杉ちゃんがそういっても、彼女たちは、嫌そうな顔を変えなかった。いいんだよ気にしないで、と言っても変えなかった。彼女たちの顔を見て、佐藤みずきさんも、ちょっと表情が変わった。それと同時に、水穂さんが弾いている、ショパンの別れの曲が、なぜか耳につくのである。もちろん演奏技術はある人なんだけど、普通の人とはなにか違うような気がする。
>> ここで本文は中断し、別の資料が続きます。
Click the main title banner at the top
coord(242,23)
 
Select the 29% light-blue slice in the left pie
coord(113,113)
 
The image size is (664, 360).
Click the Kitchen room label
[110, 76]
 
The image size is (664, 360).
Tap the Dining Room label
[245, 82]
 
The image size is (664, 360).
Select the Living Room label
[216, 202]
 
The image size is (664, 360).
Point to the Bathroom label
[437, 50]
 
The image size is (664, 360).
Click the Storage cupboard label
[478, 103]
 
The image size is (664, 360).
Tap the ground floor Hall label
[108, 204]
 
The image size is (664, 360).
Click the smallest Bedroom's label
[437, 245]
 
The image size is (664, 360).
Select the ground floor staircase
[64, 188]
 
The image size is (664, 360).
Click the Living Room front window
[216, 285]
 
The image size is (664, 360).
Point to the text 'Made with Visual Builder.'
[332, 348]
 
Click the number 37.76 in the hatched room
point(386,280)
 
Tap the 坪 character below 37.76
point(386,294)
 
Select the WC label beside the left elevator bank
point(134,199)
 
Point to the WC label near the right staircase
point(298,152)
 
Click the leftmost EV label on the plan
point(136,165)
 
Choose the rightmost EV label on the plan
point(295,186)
それと同時に演奏が突然消えて、誰かが咳き込む声がした。

「ああまたやったなあ。もう何回やれば気が済むのかな。お前さんはそこで、勉強教えてやってくれ。」

そう言って杉ちゃんは、四畳半に向かった。でも佐藤みずきさんは、すぐに杉ちゃんのあとについていってしまった。杉ちゃんが四畳半のふすまを開けながら、

「中にいるやつがどんなやつでも、態度を変えるんじゃないぞ。」

と、意味不明な言葉を言った。とりあえず、二人は、ふすまを開ける。中にいて、咳き込んでいる水穂さんを見て、杉ちゃんは何も前触れなく近づけるのであるが、佐藤みずきさんは、ちょっと躊躇してしまった。というのは、水穂さんが、紺色に、大きな楓の葉を入れた銘仙の着物を来ていたからである。
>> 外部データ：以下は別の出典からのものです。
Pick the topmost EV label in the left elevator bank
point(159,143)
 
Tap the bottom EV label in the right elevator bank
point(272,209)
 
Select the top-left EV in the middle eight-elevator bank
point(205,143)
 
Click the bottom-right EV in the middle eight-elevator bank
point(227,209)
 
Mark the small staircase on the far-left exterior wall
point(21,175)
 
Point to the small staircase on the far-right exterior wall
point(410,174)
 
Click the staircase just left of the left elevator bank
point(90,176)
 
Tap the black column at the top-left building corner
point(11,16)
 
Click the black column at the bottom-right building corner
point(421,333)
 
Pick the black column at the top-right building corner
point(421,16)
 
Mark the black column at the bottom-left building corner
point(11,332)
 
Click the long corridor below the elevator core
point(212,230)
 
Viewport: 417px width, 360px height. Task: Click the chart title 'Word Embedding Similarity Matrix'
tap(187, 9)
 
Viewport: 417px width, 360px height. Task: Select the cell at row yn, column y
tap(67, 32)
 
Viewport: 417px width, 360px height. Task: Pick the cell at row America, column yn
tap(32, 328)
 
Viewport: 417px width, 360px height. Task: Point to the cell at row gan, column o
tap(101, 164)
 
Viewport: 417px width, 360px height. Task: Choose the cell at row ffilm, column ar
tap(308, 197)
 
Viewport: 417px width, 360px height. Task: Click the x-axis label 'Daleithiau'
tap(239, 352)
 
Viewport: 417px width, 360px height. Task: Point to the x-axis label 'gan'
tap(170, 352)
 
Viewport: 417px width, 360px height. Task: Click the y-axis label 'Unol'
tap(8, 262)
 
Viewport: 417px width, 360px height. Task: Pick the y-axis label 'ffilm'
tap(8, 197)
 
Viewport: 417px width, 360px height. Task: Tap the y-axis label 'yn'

「ほんと、お前さんは無理をしすぎだよな。武史くんにせがまれても、断る勇気くらい持て。」

杉ちゃんがそう言いながら、水穂さんに、薬の入っている、水のみを渡した。水穂さんは、ハイと言って中身を飲んだ。みずきさんは、それを、大変驚いた顔で見ていた。杉ちゃんに、お前さんも手伝えと言われても動けなかった。代わりに小学校1年生の武史くんが、おじさんごめんねなんて、子供らしく謝りながら、水穂さんの手を引っ張って上げている。武史くん!と、みずきさんは言いそうになったが、杉ちゃんににらまれて、言う東とができなかった。
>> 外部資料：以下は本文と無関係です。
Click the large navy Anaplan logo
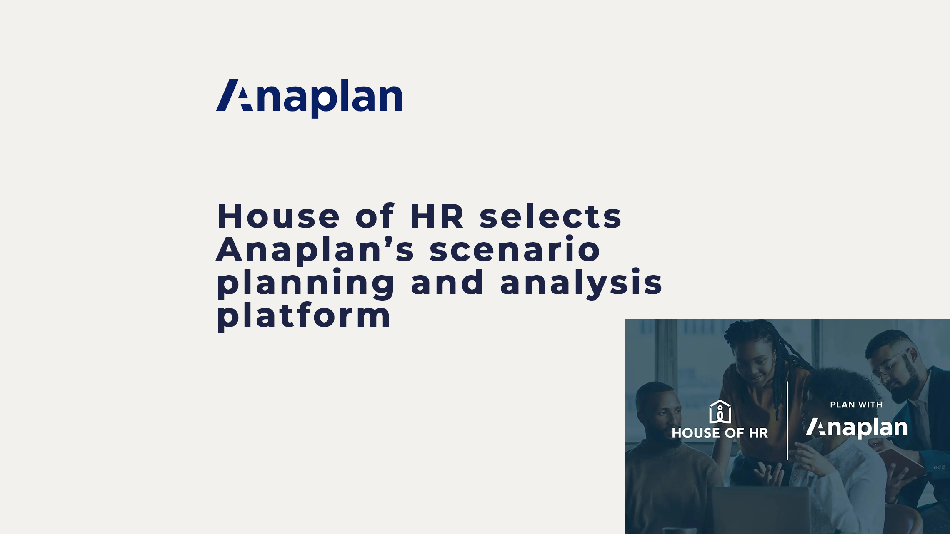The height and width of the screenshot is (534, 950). pyautogui.click(x=309, y=98)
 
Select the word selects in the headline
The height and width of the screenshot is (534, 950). pyautogui.click(x=550, y=216)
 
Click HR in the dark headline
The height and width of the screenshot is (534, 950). pyautogui.click(x=437, y=216)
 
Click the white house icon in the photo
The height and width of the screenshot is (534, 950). pyautogui.click(x=720, y=411)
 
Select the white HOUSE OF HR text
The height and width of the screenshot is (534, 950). pyautogui.click(x=720, y=433)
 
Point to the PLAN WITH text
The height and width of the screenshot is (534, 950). pyautogui.click(x=856, y=405)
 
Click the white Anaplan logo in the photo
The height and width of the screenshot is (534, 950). pyautogui.click(x=856, y=427)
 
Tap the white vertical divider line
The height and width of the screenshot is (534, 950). pyautogui.click(x=788, y=420)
「どうしてこういう身分の人まで収容しているようなところ、」

と、佐藤みずきさんは思わずいってしまう。彼女にとって、学校の勉強で銘仙の着物が、どういうことなのかは教えてもらっていたが、実際のところ、そういう人物が居るとも思わなかったし、もう過去のものだと思って、存在しないと勝手に思っていた。しかし、今、杉ちゃんや武史くんに介抱してもらっている人物は、貧しいからと言って適当に生きてきた人物でもなさそうだ。本箱にはたくさんの楽譜がある。その作曲者は佐藤みずきさんも知っている。ゴドフスキー。世界一難しいピアノ曲を作ったという作曲家である。でも、それを弾きこなすのは、女性ではできないので、無理だと言われたこともある。その楽譜が何冊もあるということは、この人物は、ゴドフスキーの曲と、真剣に向き合って来たに違いない。そういうことであれば、もしかしたら、ピアニストというより、見世物小屋の芸人のような生き方だったかもしれない。

「ほらあ、手伝ってくれよ。お前さん、約束したよな。中に居るやつがどんなやつでも、態度を変えるなって。お前さん教育者だろ?それなら、こういうことくらい出来るんじゃないのか?」

杉ちゃんに言われて、佐藤みずきさんは、水穂さんの体をそっと掴んだ。本当は、水穂さんのような人物の体を触るなんて、とてもしたくないのだが、そうしなければいけなかった。それが、教育者になるということかもしれなかった。